>> BEGIN Selected excerpt

We were off horse riding for the day ($8). The five horses were saddled up, and while the tourists cooked their own breakfast, I climbed aboard one with the wooden saddle padded by a blanket and went for a ride. No helmet. Just a short rein and a long strap to whip the flanks. I took off over the meadows, getting used to the short strides and despite my size, the fiery little horse really moved. I was trotting and then cantering downhill. Hey! I’m riding again after a long layoff. Then the horse, suddenly pulled up and I went flying over its head. At least the ground was spongy and dusty. Climbing back on, I trotted back to the Mongolian family who had seen me, er, dismount. I was given a larger slower horse, who I named “Gluestick”. It was still the fastest horse of our group. To get the horse to speed up, you yelled “Choll”. Gluestick was very responsive. Our guide, with his beaten, weathered face and half his life on a horse did not seem to rise or sink with his horse’s steps (as I’d been taught. You just seem to hang on).

Excellent Set Of Mongolian Horseman Photos (saddles, typical life etc)

We spent five gorgeous hours riding around the lake area and over the strange lava fields to explore lava caves; one had a frozen pond inside, the ice a metre thick. It only melts in August. Around the lake, over the hills and back down to our ger. Such a beautiful horse riding area. No civilisation whatsoever apart from the occasional ger camp. We had a couple of the family’s dogs escorting us all day. They knawed on yak bones or skeletons they came across. There was one comical moment. I’d given Phillippe my camera so he could take a photo of me rounding up some yaks (a take off of ‘City Slickers” movie). His horse suddenly took off. He had the reins in one hand trying to control it and my camera in the other. Eventually the horse did two circles and Phillippe fell off still clutching my camera. “I do not believe you wanted to do that”, I added in Harry Enfield (English comedian) tone. But his horse liked to canter with my horse and we made a fine team of amateurs. It was the best horse riding and the best horse riding scenery I’d ever ridden.

Back at the ger, we had tea and fresh bread with runny yak butter and then used the “Machine”, loaded up with 5 family members to head down to the lake to do some (illegal) ice fishing. The lake had about a metre of ice, which had melted by the sandy beach. A pair of large rubber waders was handed around. Someone would put them on, walk across the water onto the ice and throw them back. The Mongolian men sought out previous ice holes which had re frozen and it took an age to dig down with a long metal spike and scooped out the ice with bare hands (the ice water was freezing). Three holes were dug, less than a foot wide. The fishing rods were a branch with some line wrapped around it and a spanner for a weight and small lumps of lambs brains for bait.

We strolled around between the trio of ice holes for 90 minutes but nothing was biting. Just as well. Having seen some of families’ photos of some of the size of the fish getting pulled up from this lake, we’ have had to dig out some seriously large holes. I walked out across the frozen lake. It felt strange to be surrounded by ice and mountains in the middle of nowhere. No fish. While the rest donned the boots to cross the water, I tried to jump. First attempt, the ice gave way and my right foot slashed into freezing water. Successful at the second attempt, the Belgium girl exclaimed “That was spectacular”. No autographs please.

>> END Selected excerpt
>> BEGIN Material supplied

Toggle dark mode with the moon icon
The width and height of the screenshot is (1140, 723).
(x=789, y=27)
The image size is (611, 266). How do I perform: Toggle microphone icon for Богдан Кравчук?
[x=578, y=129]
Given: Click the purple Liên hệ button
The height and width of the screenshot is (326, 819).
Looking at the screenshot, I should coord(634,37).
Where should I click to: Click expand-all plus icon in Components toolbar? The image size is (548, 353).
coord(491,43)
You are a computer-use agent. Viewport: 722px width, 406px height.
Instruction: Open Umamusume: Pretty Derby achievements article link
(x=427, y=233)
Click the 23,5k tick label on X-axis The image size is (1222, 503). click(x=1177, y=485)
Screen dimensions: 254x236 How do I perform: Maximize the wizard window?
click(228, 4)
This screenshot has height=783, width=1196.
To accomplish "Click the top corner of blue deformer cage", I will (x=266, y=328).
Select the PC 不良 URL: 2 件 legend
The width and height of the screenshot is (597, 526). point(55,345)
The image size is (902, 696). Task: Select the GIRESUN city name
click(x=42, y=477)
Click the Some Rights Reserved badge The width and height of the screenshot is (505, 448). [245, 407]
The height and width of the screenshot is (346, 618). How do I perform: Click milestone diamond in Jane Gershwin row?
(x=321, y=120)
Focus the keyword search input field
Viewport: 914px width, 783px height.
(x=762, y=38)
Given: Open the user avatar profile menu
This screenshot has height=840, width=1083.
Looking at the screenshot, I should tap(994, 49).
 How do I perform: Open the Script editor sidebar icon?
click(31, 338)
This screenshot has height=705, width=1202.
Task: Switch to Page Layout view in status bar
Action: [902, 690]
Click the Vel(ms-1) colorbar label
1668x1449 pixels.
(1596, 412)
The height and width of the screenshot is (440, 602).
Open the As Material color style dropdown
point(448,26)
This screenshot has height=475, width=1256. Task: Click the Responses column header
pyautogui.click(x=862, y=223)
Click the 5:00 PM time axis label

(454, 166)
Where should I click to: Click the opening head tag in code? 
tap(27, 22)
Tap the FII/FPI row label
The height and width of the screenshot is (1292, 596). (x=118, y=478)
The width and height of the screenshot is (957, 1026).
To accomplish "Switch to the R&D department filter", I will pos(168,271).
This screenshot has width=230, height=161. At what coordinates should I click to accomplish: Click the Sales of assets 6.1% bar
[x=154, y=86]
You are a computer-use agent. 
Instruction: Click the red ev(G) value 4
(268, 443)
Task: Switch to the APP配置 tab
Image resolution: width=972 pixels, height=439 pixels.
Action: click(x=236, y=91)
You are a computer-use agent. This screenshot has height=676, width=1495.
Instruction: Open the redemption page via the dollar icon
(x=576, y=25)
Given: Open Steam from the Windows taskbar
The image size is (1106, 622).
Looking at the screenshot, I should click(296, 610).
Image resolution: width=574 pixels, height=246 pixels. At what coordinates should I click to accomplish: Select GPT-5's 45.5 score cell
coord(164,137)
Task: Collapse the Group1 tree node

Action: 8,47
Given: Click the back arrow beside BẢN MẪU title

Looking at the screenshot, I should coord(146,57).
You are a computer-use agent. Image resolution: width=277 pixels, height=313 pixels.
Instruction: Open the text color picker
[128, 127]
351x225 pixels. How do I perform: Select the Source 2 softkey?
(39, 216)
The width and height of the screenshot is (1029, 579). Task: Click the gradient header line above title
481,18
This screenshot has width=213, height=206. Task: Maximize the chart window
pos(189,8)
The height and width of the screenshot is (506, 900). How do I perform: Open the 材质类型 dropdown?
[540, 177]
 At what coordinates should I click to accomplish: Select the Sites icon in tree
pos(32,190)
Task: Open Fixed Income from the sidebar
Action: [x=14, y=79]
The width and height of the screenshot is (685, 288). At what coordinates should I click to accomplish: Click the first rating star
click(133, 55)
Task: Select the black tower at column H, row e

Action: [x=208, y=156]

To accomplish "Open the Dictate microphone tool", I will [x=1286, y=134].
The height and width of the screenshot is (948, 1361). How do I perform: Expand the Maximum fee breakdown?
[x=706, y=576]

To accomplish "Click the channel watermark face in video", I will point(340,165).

>> END Material supplied

Given problem:
Can you transcribe the Mongolian horse-riding account from "Back at the" up to and including "brains for bait."? This material isn't needed for anything here.

Problem solution:
Back at the ger, we had tea and fresh bread with runny yak butter and then used the “Machine”, loaded up with 5 family members to head down to the lake to do some (illegal) ice fishing. The lake had about a metre of ice, which had melted by the sandy beach. A pair of large rubber waders was handed around. Someone would put them on, walk across the water onto the ice and throw them back. The Mongolian men sought out previous ice holes which had re frozen and it took an age to dig down with a long metal spike and scooped out the ice with bare hands (the ice water was freezing). Three holes were dug, less than a foot wide. The fishing rods were a branch with some line wrapped around it and a spanner for a weight and small lumps of lambs brains for bait.